Bruce A. Weinberg received his Ph.D. from the University of Chicago in 1996 before joining the faculty at the Ohio State University, where he is now Professor of Economics and Public Administration. His research has been published in journals including The American Economic Review, The Journal of Political Economy, The Review of Economics and Statistics, The Economic Journal, and The Journal of Labor Economics. This research spans three areas. The first is theeconomics of innovation and creativity. This work studies how creativity and innovation varies over the life cycle and how an individual’s own creativity is affected by the presence of other important innovators. He also studies migration of innovators, trends in innovative competitiveness across countries, and the economic impacts of innovation. The second area is family and neighborhood determinants of youth outcomes and behavior. This work studies how youth behaviors, including employment, delinquency, cognitive development, and risky behaviors, are affected by their families and peer groups. The third research area concerns technological change, industrial shifts, and the wage structure.

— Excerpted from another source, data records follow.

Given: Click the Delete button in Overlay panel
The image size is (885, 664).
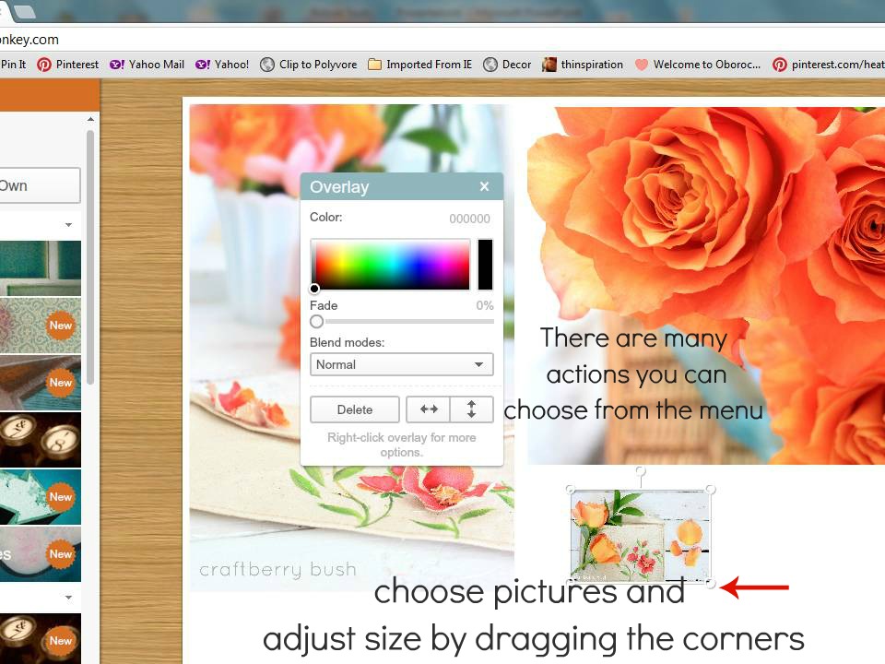Looking at the screenshot, I should 355,409.
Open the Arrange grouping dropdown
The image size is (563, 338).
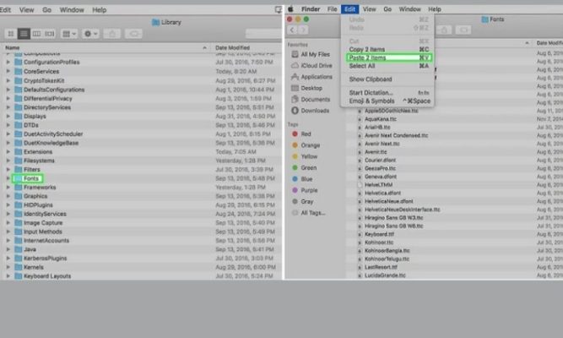(68, 33)
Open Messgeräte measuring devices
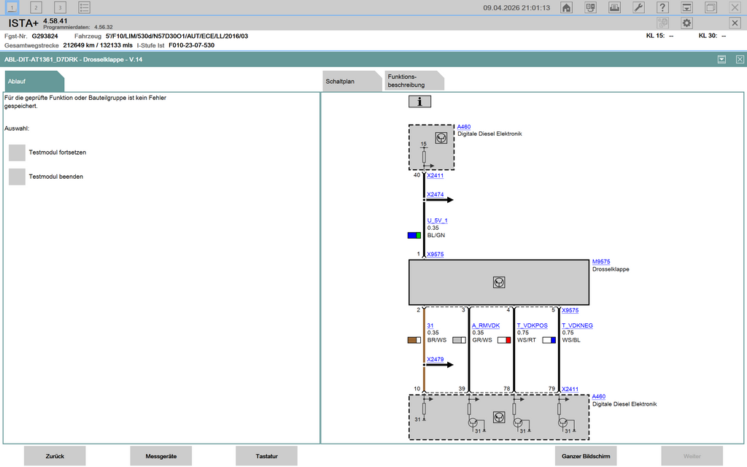This screenshot has height=467, width=747. pos(160,456)
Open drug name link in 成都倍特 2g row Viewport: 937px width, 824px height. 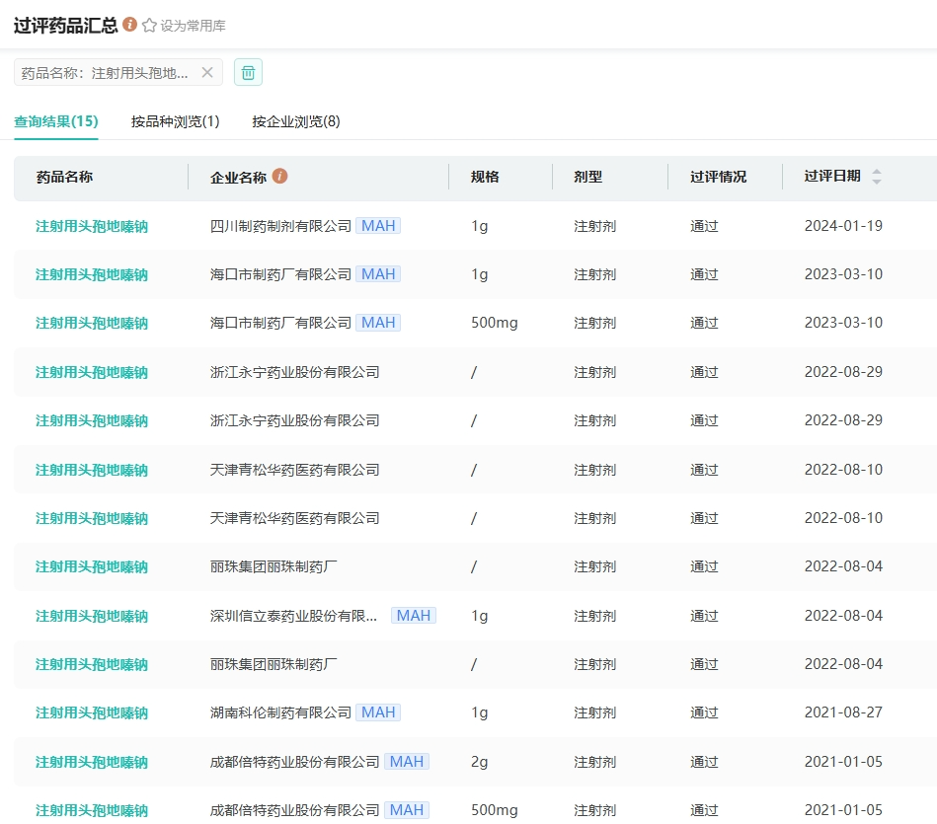tap(92, 762)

This work studies how computerization and the shift from manufacturing to services have affected the gender wage gap, the racial wage gap, and the returns to experience.
He has held visiting positions at the Hoover Institution at Stanford, the National Bureau of Economic Research (NBER), the Kennedy School of Government at Harvard; and the Federal Reserve Bank of Cleveland. He is a Research Associate at the NBER and a Research Fellow at the Institute for Labor (IZA), Bonn. He is an associate editor of the New Palgrave Dictionary of Economics and Regional Science and Urban Economics and currently serves as Director of Undergraduate Studies in Economic at the Ohio State University.
His research has been supported by the Federal Reserve, the National Institutes of Health, the National Science Foundation, and the Templeton Foundation. He has advised policy makers at a variety of levels and currently chairs the Modeling Subcommittee of the Biomedical Research Workforce Taskforce of the Advisory Committee to the Director of the National Institutes of Health. His work has been covered publicly in/on the Economic Report of the President, ABC Radio, Business Week, The Chronicle of Higher Education, CNN, The Economist, The Financial Times; MSN/Slate, Nature, The New York Times, Scientific American, The Wall Street Journal andU.S. News and World Report and abroad in Britain, Canada, and Russia.